Tapas Mazumdar - 4 years, 4 months ago

@Tapas Mazumdar – yes, you have exactly said it.... (my/your idea)

Guillermo Templado - 4 years, 4 months ago

@Guillermo Templado – Very well. Thank you sir!

Tapas Mazumdar - 4 years, 4 months ago

@Tapas Mazumdar – Dont' call me sir, please. Call me Guillermo, you are my friend... Do you want me to write a proof about the sum of exterior angles of a $\text{ n - gon}$ is 360º? With words, of course....

Guillermo Templado - 4 years, 4 months ago

@Guillermo Templado – Yes, sure. I would love to see your proof!

Tapas Mazumdar - 4 years, 4 months ago

@Tapas Mazumdar – Ok, give me 30 minutes, more or less, please...

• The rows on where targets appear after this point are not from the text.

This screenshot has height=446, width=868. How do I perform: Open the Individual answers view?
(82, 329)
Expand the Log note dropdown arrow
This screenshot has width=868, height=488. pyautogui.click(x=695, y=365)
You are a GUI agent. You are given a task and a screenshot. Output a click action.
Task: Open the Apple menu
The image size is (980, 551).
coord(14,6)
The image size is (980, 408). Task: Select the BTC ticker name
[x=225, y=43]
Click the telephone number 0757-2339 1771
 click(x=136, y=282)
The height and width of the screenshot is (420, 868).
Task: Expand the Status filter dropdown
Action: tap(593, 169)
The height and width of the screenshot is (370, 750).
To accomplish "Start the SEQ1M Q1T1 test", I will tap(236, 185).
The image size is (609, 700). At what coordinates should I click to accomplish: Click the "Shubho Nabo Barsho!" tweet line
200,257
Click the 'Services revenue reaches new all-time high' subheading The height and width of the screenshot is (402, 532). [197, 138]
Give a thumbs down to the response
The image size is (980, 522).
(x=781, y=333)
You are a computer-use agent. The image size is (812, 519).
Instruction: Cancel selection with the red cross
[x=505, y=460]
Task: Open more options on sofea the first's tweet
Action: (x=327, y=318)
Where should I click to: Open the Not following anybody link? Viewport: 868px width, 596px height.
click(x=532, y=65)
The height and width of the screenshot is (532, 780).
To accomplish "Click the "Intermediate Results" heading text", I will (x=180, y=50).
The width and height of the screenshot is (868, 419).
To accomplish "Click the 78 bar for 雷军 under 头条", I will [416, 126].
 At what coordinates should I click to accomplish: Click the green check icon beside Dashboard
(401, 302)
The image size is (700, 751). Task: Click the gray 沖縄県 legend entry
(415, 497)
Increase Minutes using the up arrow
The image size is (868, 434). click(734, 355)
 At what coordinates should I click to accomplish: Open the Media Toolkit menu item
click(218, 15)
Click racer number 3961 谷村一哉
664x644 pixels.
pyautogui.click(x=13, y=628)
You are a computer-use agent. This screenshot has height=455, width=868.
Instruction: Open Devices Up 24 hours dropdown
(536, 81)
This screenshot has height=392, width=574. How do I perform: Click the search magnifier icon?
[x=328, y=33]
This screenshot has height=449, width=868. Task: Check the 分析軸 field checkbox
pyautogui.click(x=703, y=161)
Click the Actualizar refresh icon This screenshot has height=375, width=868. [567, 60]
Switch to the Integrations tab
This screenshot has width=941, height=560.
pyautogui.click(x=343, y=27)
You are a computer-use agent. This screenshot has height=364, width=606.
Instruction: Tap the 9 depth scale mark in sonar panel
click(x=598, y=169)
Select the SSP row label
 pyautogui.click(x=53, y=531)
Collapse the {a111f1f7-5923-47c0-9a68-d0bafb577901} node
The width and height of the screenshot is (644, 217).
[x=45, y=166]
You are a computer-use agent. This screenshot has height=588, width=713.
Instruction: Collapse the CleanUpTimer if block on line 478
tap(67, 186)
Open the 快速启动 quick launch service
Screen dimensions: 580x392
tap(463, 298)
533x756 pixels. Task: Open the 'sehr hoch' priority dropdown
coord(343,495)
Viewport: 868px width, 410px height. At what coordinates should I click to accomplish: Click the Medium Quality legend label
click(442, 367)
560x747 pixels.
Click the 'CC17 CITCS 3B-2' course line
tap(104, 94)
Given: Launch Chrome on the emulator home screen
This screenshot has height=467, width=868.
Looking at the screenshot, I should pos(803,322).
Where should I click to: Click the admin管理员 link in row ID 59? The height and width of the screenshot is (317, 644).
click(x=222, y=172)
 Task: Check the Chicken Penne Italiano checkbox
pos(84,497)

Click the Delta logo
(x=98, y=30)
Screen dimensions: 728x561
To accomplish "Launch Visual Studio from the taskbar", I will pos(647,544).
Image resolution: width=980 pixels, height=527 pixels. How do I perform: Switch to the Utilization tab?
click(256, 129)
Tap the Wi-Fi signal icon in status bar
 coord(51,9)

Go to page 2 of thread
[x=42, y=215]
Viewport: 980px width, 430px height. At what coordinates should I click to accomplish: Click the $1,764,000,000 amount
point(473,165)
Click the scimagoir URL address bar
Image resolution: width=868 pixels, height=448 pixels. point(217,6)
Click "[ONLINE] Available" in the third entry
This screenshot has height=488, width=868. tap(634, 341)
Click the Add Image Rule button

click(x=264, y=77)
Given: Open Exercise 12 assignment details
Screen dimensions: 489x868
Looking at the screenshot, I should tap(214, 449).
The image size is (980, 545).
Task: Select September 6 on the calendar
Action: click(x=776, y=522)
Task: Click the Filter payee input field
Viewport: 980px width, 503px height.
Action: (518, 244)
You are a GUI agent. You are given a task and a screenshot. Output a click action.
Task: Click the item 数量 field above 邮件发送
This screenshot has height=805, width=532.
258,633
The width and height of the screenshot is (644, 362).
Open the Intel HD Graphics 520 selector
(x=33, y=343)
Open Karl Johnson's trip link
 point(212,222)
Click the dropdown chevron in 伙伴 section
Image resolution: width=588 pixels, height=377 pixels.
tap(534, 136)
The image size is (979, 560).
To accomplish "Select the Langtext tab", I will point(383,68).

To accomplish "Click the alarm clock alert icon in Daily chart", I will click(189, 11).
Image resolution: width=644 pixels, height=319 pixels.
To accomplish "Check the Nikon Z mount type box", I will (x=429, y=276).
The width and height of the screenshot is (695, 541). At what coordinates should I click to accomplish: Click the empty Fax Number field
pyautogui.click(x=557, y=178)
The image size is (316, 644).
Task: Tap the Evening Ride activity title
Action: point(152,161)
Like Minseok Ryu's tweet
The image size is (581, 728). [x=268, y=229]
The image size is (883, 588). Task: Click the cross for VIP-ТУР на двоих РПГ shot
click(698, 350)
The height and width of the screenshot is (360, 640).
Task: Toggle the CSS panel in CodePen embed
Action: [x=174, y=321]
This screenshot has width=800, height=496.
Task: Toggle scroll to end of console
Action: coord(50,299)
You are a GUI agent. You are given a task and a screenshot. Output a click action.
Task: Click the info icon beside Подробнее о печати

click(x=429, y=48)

Guillermo Templado - 4 years, 4 months ago

@Guillermo Templado – Let $A$ be a $\text{n - gon}$ and $x_i, \space i = 1, 2, ..., n$ be its interior angles. Then, we know $\displaystyle \sum_{i = 1}^n x_i = (n - 2)\times 180º$ and sum of its exterior angles is $\displaystyle \sum_{i = 1}^n (180º - x_i)$ This implies, that $\text{sum of interior angles of A} + \text{ sum of exterior angles of A} =$ $= \displaystyle \sum_{i = 1}^n x_i + \sum_{i = 1}^n (180º - x_i) = n \times 180º \Rightarrow$ $\text{ sum of exterior angles of A} = \sum_{i = 1}^n (180º - x_i) = n \times 180º - (n - 2) \times 180º = 360º$

Guillermo Templado - 4 years, 4 months ago

@Guillermo Templado – Then, I have a question for you, Tapas (my friend). Are you able to make a picture explaining my idea? For example, could you explain my idea with a picture of a 10 -gon? This is not an obligation, it's a suggestion or a request... I repeat, this is not an obligation, if you want to make it, do it. If you don't want to make it, don't do it... I know, it'll take you much time. You can do it (if you want) in a week, for example... Anyway, you are not obligated to do it...

Guillermo Templado - 4 years, 4 months ago

@Guillermo Templado – Yes, sure why not!

Tapas Mazumdar - 4 years, 4 months ago

@Tapas Mazumdar – Thank you very much, be calm please, take a week at least, please... Be calm, please...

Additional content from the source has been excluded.